Aimé-Jules Dalou (1838-1902)
The Picker

Conceived 1890-1902, cast 1905-10
Signed DALOU inscribed: Susse Frs Edts / Paris and: cire perdue, pus the Susse Pastille
Bronze
4 3/8 x 3 7/8 x 3 1/8 in
11.1 x 9.8 x 7.9 cm

  • Private collection, London

  • 2023: RODIN DALOU, Eros Gallery, 1-22 December

  • Aimé-Jules Dalou (1838-1902) was one of only a handful of leading late-nineteenth century French Sculptors, whose reputation was perhaps second only to his contemporaries, Henri Chapu (1833-1891) and Marius Jean Antonin Mercié (1845-1916). Dalou was hugely influential and was a founding member of the Société des Artistes Français and later a founder of the Société Nationale des Beaux-Arts. He was officially rewarded with the highest rank of the Légion d'Honneur two years before his death, with the inauguration of the Triumph of Republic, in 1899.

    He started his artistic training in 1852 at the Petite Ecole after being encouraged to do so by Jean-Baptiste Carpeaux, where he studied drawing and modelling. Carpeaux continued to support Dalou throughout his career and influenced his sculpture greatly. Dalou began employment in the field of decorative sculpture working for two companies in Paris, Lefèvre and Favière goldsmiths. During this time he contributed towards the architectural features of Hôtel de la Païva, the then home of the infamous French courtesan Esther Lachmann known as La Païva.

    Dalou's unique approach lay in his broad range of subject, painterly and sculptural source material, though which he absorbed an impressive spectrum of inspiration. The work of an eighteenth-century sculptor, Louis-François Roubiliac, played a significant role in Dalou's artistic development, whose sculptures he studied whilst in London. Dalou's work includes friezes, maquettes, reliefs, and individual bronze figures. He is known for Baroque-inspired allegorical group compositions, as much as for his depictions of the French rural labouring classes. Dalou encouraged students of art to free themselves from the constrainsts of established traditions, with his style and teachings thought to have awakened a new generation of young British sculptors whose work was later aligned to the New Sculpture movement.

    Throughout his extraordinary career, Dalou's dedication to the working classes was unwavering. The Picker is one of twenty two bronzes which make up the Monument to the Workers series. Dalou's centerpiece to this series is entitled Larger Sower on Column, and is the only figure in the series to be depicted on a column. This series was intended to be a tribute to the members of society who he considered to be the most deserving of recognition but who were ultimately the most overlooked.

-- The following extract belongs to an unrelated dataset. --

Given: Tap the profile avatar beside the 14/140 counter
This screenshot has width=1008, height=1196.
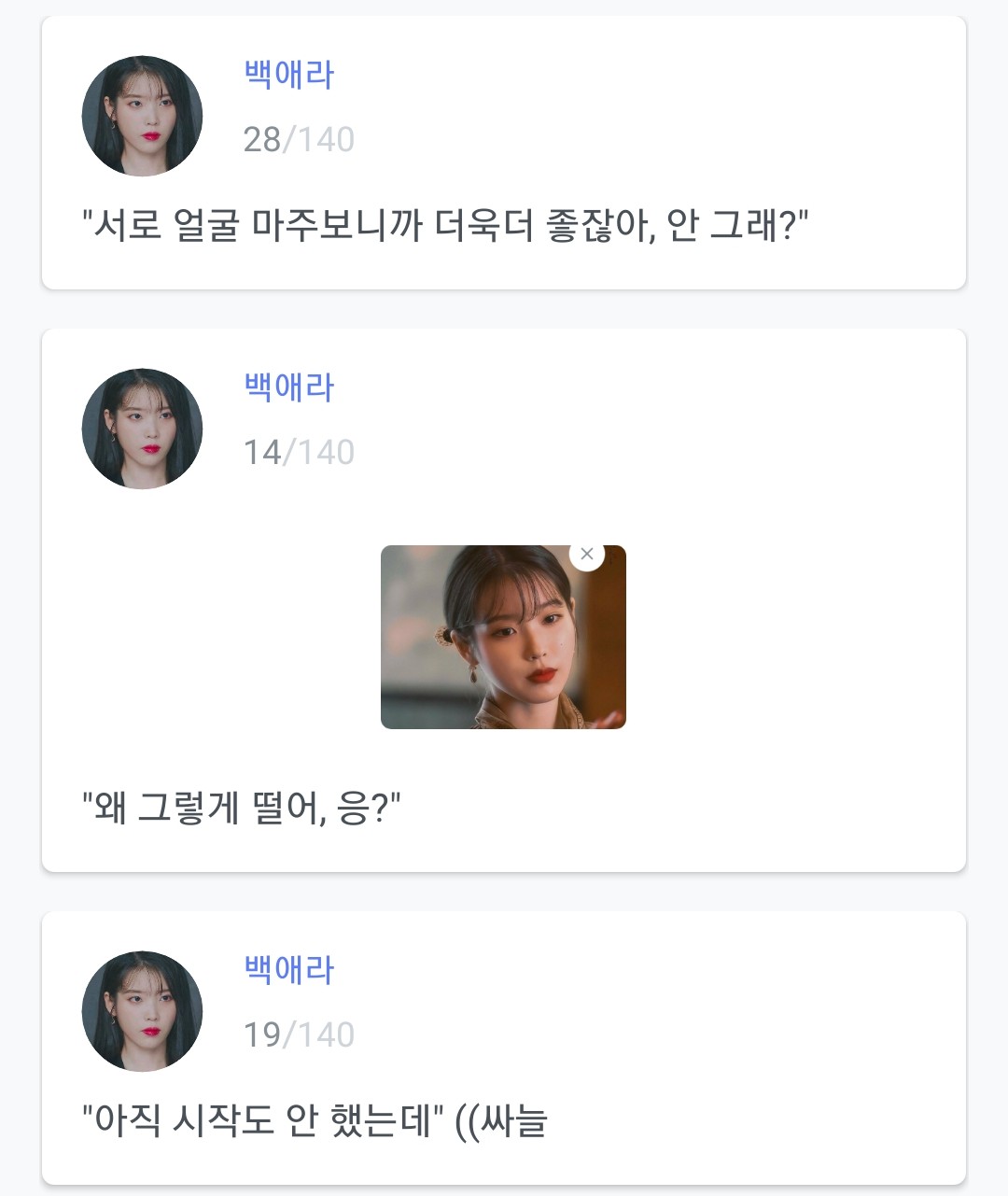Looking at the screenshot, I should (x=143, y=429).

    Maurice Dreyfus, Dalou’s biographer explains that the celebration on 22 September 1889 to mark the unveiling of Triumph of the Republic was the catalyst for this project. Dalou was furious that the working classes were sidelined at this event in favour of the army and military dignitaries. Dreyfus states that ‘from that day on, he resolved to muster all his talent and knowledge to create a monument that would glorify the soldiers of the work of love, peace and labor, and which he dreamed would be more superb than any ever erected to the workers of the destructive work of war...No more symbols, no more allegories; men themselves, depicted as they are in reality, would be the only ornament’. He was tired of war and the celebrations of battle and wanted to turn his focus to the people he believed to be worthy of commemorating.

    Although this ambitious monument was sadly never realised, Dalou worked tirelessly on it’s creation for over a decade, completing numerous sketches and maquettes. To depict the workers as authentically as he could he left Paris and ventured into the countryside, visting a fishing village near Sainte-Adresse to sketch fisherman and Toul in north-eastern France where he studied metal workers. The labourers he was most fixated on however were farmers, he created countless models of men and women carrying hay bales, sowing seeds and working the land. His maquettes share commonalities such as their muscular veined arms, their plain clothes and strong, powerful stances. The hands of his figures are often enlarged symbolsing years of manual labour.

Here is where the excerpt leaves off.